One reseller's PlanFit review is where the 23% margin story below started.
A leading South American reseller restructured its pools and plans on Starfleet Hub and increased margins 23% on the same fleet, without raising a single retail price.
Resellers run more than 10,000 Starlink kits on the platform today, across 3+ continents, from single-country ISPs to maritime fleets.
Usage syncs from Starlink every 15 minutes and pool state is recalculated continuously, backed by a 99.9% uptime SLA.
The names stay private, because our customers' pool structures are their competitive edge. The numbers are the point.

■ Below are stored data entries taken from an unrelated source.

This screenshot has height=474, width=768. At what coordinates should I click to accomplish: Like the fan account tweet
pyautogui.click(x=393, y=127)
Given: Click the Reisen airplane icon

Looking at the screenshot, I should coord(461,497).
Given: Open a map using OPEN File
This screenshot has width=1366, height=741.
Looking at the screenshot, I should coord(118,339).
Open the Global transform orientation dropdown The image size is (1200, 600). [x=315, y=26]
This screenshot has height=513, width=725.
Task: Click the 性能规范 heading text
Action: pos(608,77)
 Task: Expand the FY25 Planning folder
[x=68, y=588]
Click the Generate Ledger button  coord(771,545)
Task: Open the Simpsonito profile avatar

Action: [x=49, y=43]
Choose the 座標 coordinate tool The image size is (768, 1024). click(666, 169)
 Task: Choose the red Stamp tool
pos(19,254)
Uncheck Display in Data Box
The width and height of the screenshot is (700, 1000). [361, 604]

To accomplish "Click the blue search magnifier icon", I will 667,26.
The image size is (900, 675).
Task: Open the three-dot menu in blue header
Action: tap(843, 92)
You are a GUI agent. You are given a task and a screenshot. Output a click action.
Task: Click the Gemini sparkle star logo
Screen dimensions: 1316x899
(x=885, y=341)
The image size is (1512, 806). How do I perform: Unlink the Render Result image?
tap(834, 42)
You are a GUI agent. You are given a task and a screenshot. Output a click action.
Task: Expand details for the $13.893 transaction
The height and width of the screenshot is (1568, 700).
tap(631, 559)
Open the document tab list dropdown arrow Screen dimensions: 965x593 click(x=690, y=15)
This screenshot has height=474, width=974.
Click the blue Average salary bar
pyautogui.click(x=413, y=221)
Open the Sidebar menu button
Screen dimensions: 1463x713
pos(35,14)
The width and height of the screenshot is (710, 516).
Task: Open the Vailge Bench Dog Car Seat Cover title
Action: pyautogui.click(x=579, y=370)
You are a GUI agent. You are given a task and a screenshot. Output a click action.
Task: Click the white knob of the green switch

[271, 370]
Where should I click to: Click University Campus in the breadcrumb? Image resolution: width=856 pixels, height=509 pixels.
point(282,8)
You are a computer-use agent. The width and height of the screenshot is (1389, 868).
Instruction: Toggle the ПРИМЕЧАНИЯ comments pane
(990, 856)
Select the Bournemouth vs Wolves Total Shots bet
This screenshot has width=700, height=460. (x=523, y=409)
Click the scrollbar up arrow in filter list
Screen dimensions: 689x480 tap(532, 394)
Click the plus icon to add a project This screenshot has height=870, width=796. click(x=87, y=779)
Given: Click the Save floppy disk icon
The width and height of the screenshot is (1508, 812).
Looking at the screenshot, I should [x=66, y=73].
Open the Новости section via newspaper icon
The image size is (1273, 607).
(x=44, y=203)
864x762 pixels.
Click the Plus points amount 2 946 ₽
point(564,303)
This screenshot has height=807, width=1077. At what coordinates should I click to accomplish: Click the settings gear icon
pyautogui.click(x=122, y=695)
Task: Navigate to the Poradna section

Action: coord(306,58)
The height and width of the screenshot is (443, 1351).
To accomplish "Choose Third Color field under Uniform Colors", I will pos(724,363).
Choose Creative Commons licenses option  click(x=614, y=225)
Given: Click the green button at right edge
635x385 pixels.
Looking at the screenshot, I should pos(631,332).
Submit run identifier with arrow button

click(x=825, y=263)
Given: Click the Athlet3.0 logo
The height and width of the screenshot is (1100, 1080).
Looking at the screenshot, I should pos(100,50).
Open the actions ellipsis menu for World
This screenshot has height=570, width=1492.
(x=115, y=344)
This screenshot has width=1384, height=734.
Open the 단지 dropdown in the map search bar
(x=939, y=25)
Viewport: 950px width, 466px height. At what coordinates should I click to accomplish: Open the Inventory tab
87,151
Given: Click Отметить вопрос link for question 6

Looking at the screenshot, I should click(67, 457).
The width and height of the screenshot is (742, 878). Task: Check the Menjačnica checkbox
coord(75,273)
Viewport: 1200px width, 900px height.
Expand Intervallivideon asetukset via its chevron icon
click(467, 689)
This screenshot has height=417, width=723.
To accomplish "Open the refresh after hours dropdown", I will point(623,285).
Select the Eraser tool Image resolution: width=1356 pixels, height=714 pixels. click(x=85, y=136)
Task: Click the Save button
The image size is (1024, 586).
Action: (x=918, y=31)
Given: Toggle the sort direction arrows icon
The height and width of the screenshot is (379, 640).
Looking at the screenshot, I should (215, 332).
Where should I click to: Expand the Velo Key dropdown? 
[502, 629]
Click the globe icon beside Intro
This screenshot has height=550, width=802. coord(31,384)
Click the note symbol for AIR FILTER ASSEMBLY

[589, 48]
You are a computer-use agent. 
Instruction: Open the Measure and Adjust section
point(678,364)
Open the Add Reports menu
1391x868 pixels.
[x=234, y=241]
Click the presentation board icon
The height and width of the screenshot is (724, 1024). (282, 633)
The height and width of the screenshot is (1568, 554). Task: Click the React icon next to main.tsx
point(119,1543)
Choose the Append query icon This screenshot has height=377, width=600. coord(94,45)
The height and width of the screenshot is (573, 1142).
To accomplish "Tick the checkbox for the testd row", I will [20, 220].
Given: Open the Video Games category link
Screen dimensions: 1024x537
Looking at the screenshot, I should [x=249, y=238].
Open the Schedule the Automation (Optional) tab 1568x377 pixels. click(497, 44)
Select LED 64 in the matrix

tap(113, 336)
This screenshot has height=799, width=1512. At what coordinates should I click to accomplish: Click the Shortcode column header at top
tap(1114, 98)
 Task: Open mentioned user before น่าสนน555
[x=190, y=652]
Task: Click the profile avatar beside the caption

A data pool is a shared data allowance that a group of Starlink kits draws from, instead of each kit carrying its own fixed allowance. In Starfleet Hub, base pools mirror your wholesale Starlink contract and data pools carve that capacity into portions for partners, customers, or fleets. Usage across every kit in the pool is tracked in near real time.
Yes, and most profitable resellers do. Customers rarely use their full allowance in the same month, so you can sell plans that add up to more than the pool behind them. Starfleet Hub makes this safe by watching aggregate usage in real time and applying per-plan limits and throttling before the pool itself runs out. You keep the margin between what you sold and what you bought.
You decide. The plan can throttle the service on its own at the limit, so the customer stays connected while your pool stays protected. From there the customer can buy a top-up through their self-service portal, which lifts the limit at once and bills them for the extra data. No overage surprise for them, no absorbed cost for you.
No. Self-service top-ups let customers buy extra data from their own branded portal, day or night. The purchase raises their limit right away, restores full speed if they were throttled, and lands on their invoice. FlexiCap budgets cap how much any customer can spend on top-ups in a month, so self-service never turns into a billing dispute.
The Starlink dashboard shows your account the way SpaceX sees it: one flat list of service lines. It has no concept of your customers, your retail plans, your pricing, or your margin. Starfleet Hub sits on top of your Starlink accounts and adds the commercial layer a reseller needs: pooled capacity, a partner and customer hierarchy, four plan types, throttling, top-ups, and wholesale-versus-billed margin reporting.
Yes. Starfleet Hub manages kits across multiple Starlink accounts, contracts, and countries from one console, bills in 30+ currencies, and runs in four languages. Resellers use it today to manage more than 10,000 kits across 3+ continents.